(KUTIPAN):

--*--

Jumat, 18 Maret 2011

UNDANG-UNDANG REPUBLK INDONESIA NOMOR 28 TAHUN 1999

UNDANG-UNDANG REPUBLK INDONESIA
NOMOR 28 TAHUN 1999
TENTANG
PENYELENGGARAAN NEGARA YANG BERSIH DAN BEBAS
DARI KORUPSI, KOLUSI, DAN NEPOTISME
PRESIDEN REPUBLIK INDONESIA,

Menimbang :
a. bahwa Penyelenggara Negara mempunyai peranan yang sangat menentukan dalam penyelenggaraan negara untuk mencapai cita2 perjuangan bangsa mewujudkan masyarakat yang adil dan makmur sebagaimana tercantum dalam Undang-Undang Dasar 1945;
b. bahwa untuk mewujudkan Penyelenggara Negara yang mampu menjalankan fungsi dan tugasnyasecara sungguh2 dan penuh tanggung jawab, perlu diletakkan asas2 penyelenggaraan negara.
c. bahwa praktek korupsi, kolusi, dan nepotisme tidak hanya dilakukan antar Penyelenggara Negara melainkan juga antara Penyelenggara Negara dengan pihak lain yang dapat merusak sendi2 kehidupan bermasyarakat, berbangsa, dan bernegara serta membahayakan eksistensi negara, sehingga diperlukan landasan hukum untuk pencegahannya;
d. bahwa berdasarkan pertimbangan sebagaimana dimaksud dalam huruf a, b, dan c perlu dibentuk Undang-undang tentang Penyelenggara Negara yang Bersih dan Bebas dari Korupsi, Kolusi, dan Nepotisme.
Mengingat :
1.   Pasal 5 ayat (1) dan Pasal 20 ayat (1) Undang-Undang Dasar 1945;
2.   Ketetapan Majelis Permusyawaratan Rakyat RI No. XI/MPR/1998 tentang Penyelenggara Negara yang Bersih dan Bebas Korupsi, Kolusi, dan Nepotisme.

--*--

(DATA YANG DIBERIKAN):

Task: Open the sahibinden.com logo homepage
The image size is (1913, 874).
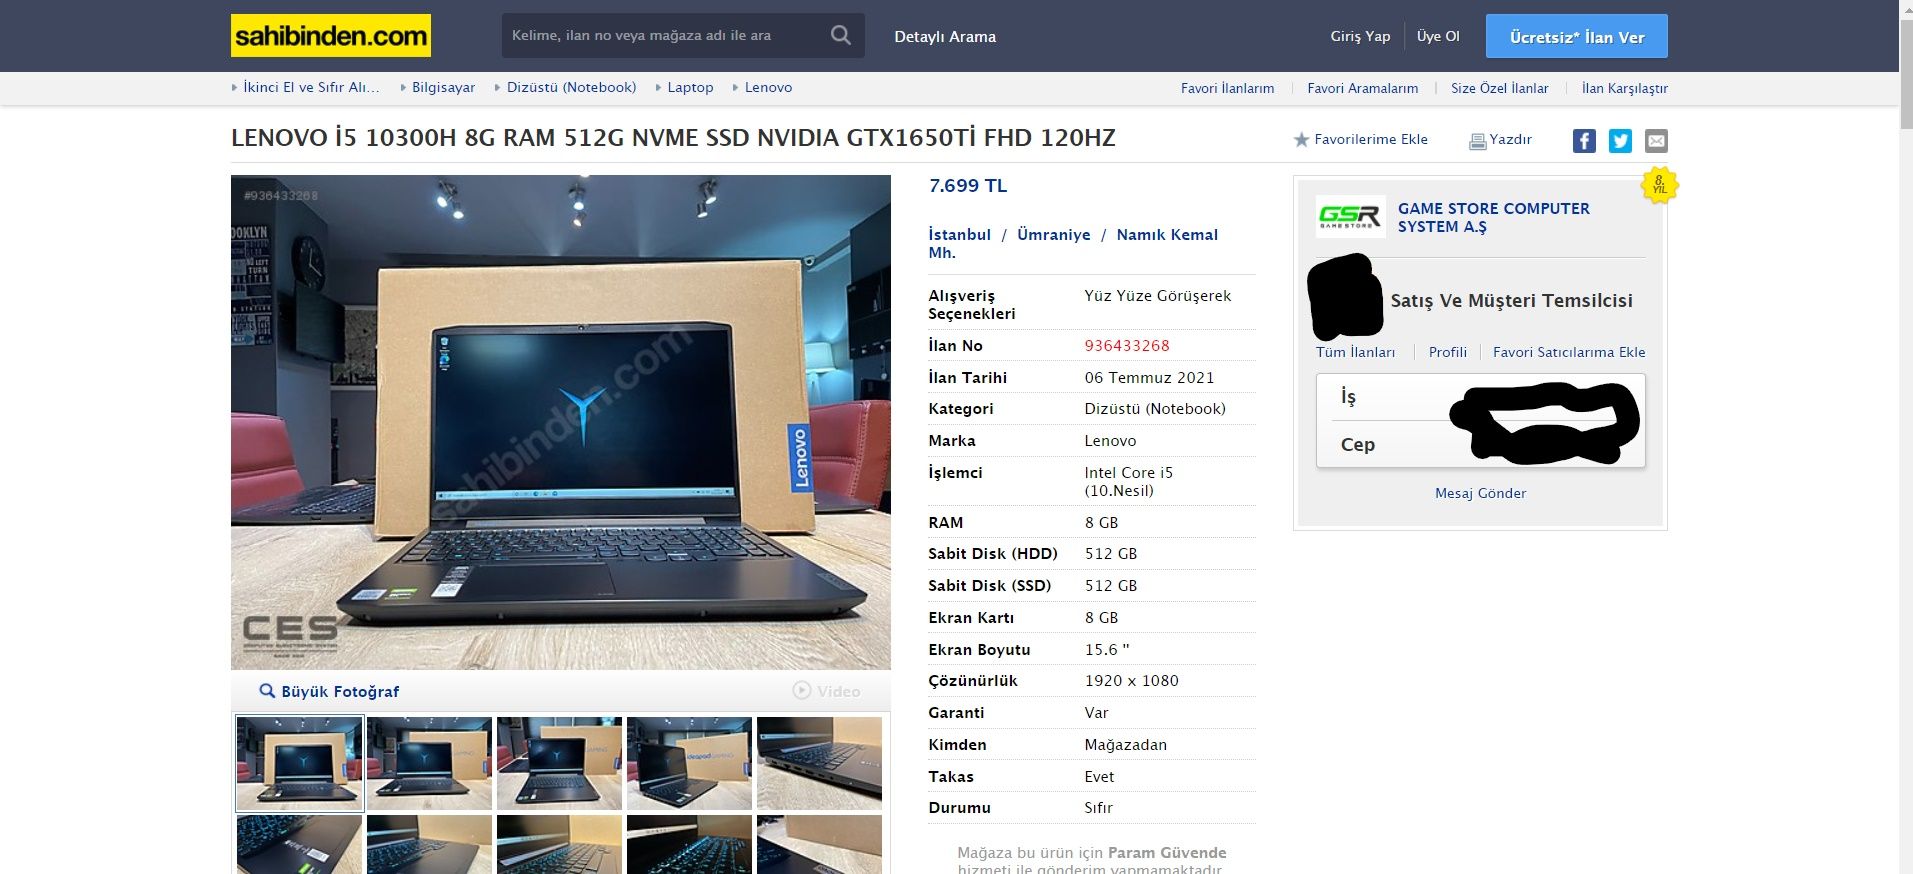Action: pyautogui.click(x=331, y=36)

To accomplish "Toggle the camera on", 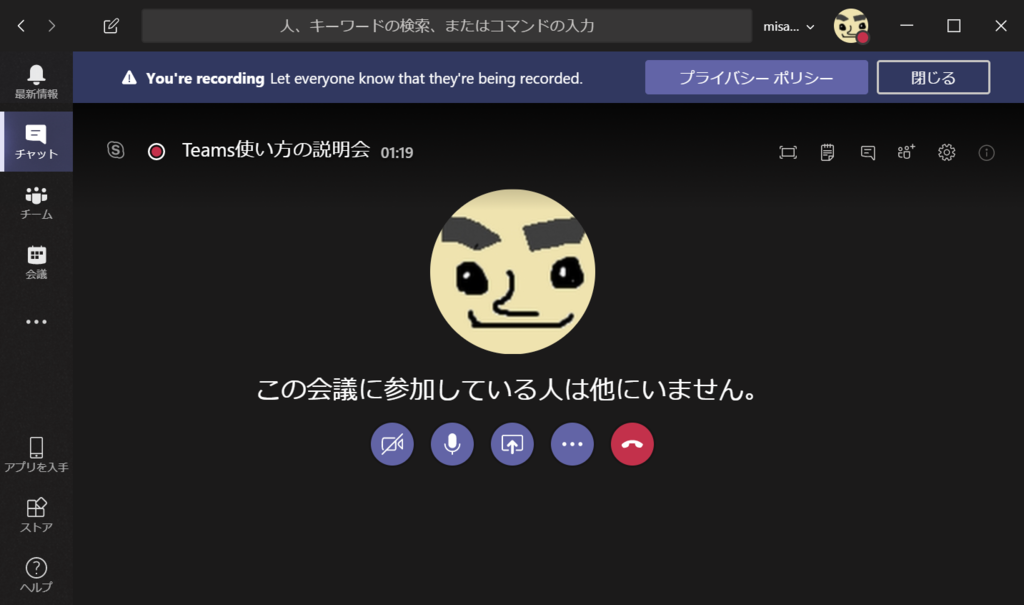I will pos(391,444).
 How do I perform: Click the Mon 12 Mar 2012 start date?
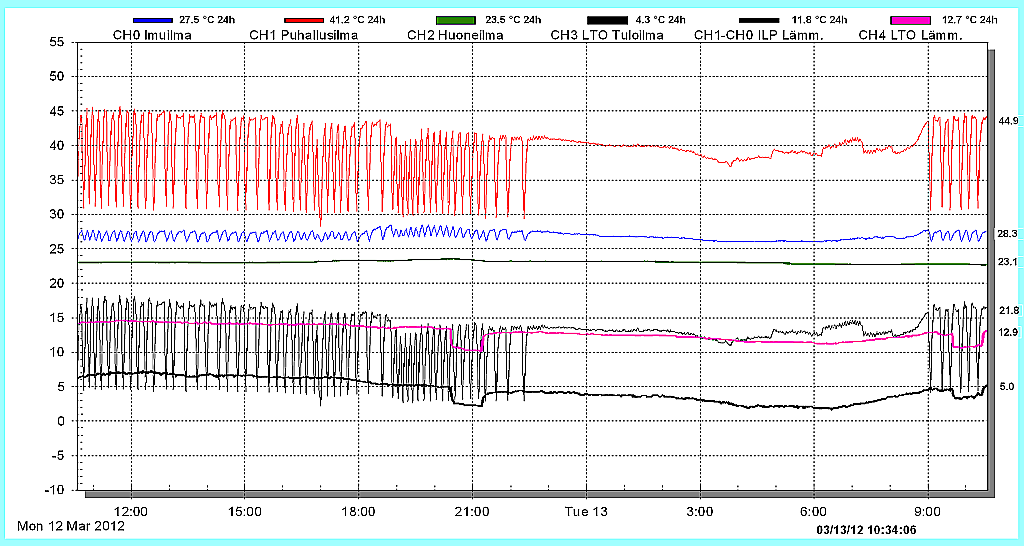tap(70, 526)
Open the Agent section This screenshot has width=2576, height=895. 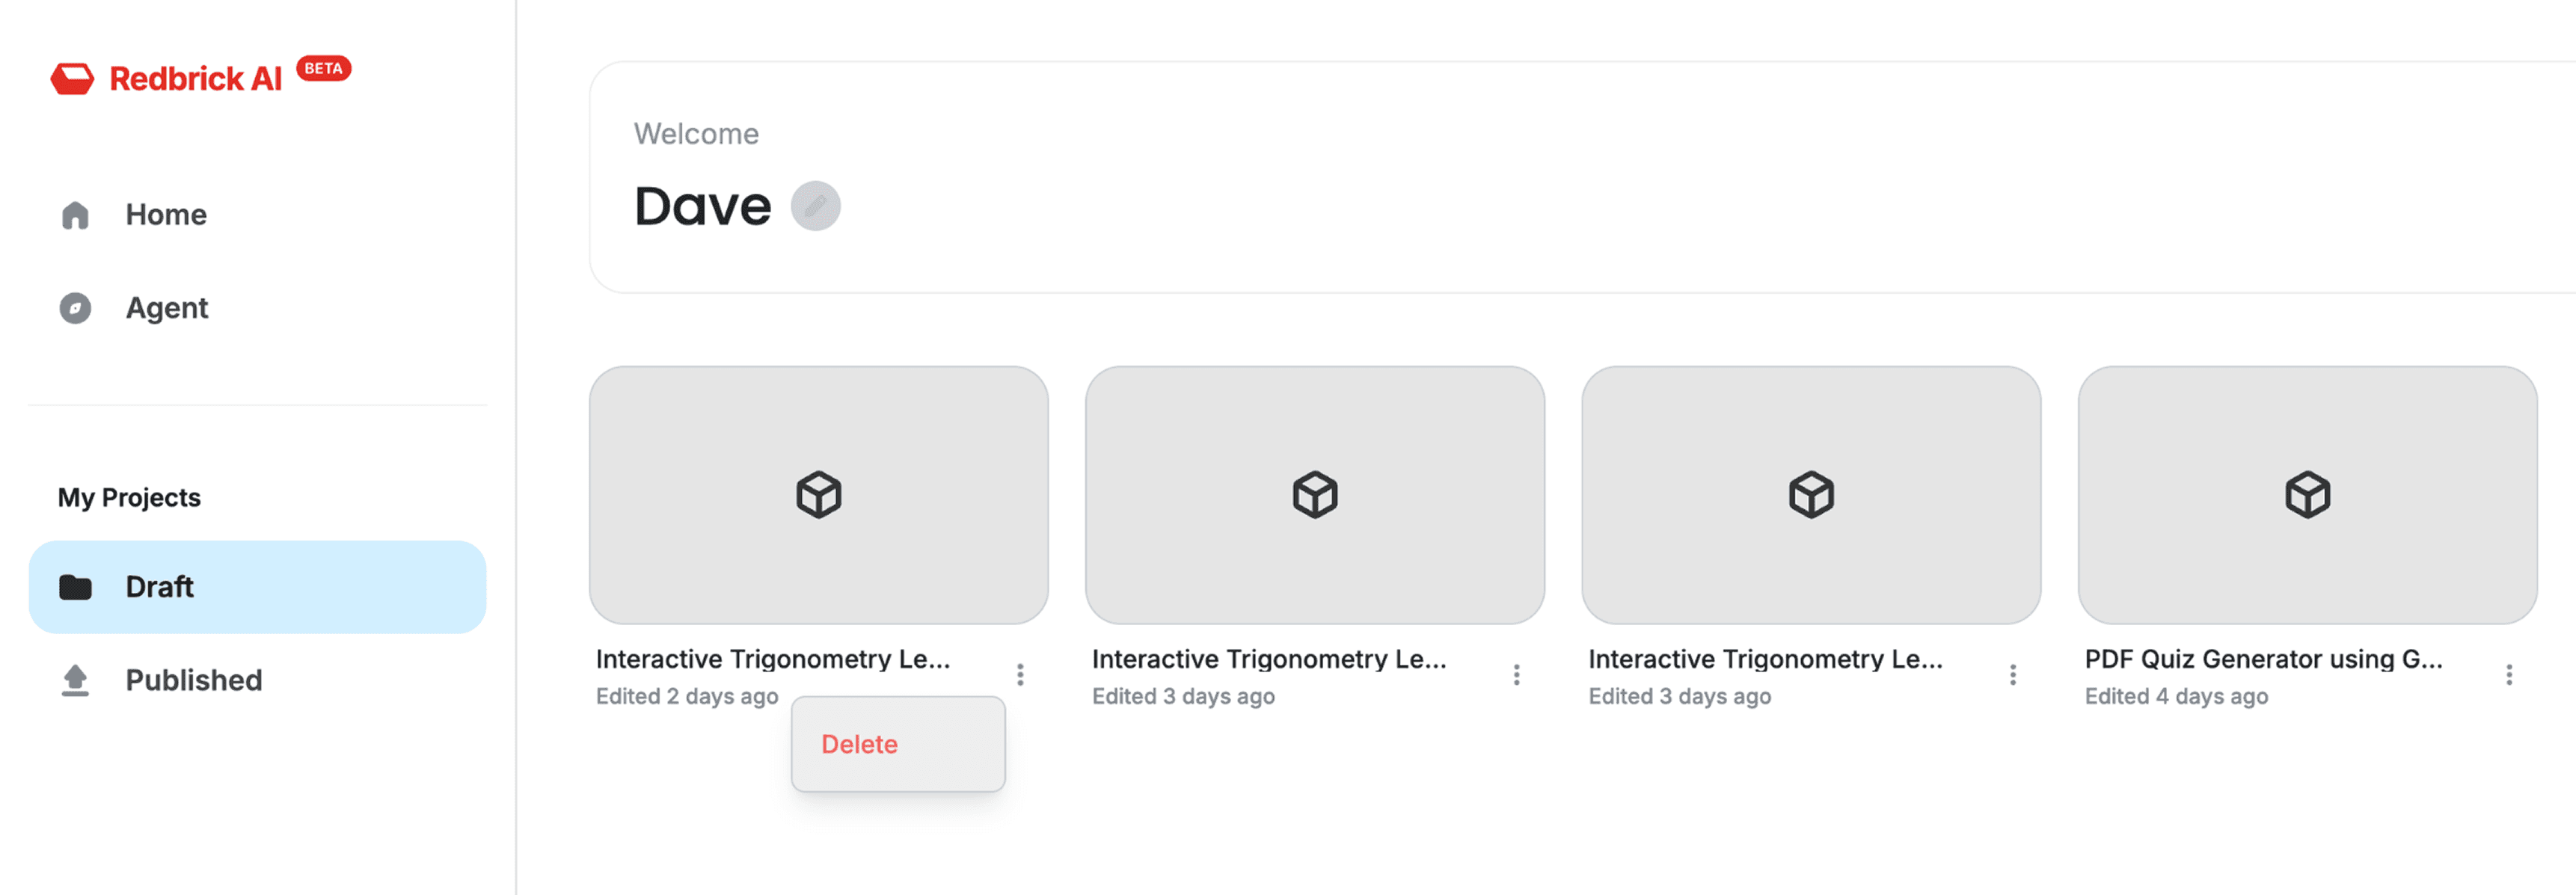click(167, 308)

--*--

(PETUNJUK):
Tuliskan lanjutan kutipan Undang-Undang Nomor 28 Tahun 1999 tentang penyelenggaraan negara yang bersih dari korupsi, kolusi, dan nepotisme, dimulai tepat setelah butir terakhir bagian "Mengingat".

(JAWABAN TUGAS):
Dengan persetujuan
DEWAN PERWAKILAN RAKYAT REPUBLIK INDONESIA
M e m u t u s k a n :
Menetapkan :
UNDANG-UNDANG TENTANG PENYELENGGARA NEGARA YANG BERSIH DAN BEBAS DARI
KORUPSI, KOLUSI, DAN NEPOTISME.

BAB I
KETENTUAN UMUM
Pasal 1
Dalam undang-undang ini yang dimaksud dengan :
1.   Penyelenggara Negara adalah Pejabat Negara yang menjalankan fungsi eksekutif, legislatif, atau yudikatif, dan pejabat lain yang fungsi dan tugas pokoknya berkaitan dengan penyelenggaraan negara sesuai dengan ketentuan peraturan perundang-undangan yang berlaku.
2.   Penyelenggara Negara yang bersih adalah Penyelenggara Negara yang mentaati asas2 umum penyelenggaraan negara dan bebas dari praktek korupsi, kolusi,dan nepotisme, serta perbuatan tercela lainnya.
3.   Korupsi adalah tindak pidana sebagaimana dimaksud dalam ketentuan peraturan perundang-undangan yang mengatur tentang tindak pidana korupsi.
4.   Kolusi adalah permufakatan atau kerja sama secara melawan hukum antar Penyelenggara Negara atau antara Penyelenggara Negara dan pihak lain yang merugikan orang lain, masyarakat, dan atau negara.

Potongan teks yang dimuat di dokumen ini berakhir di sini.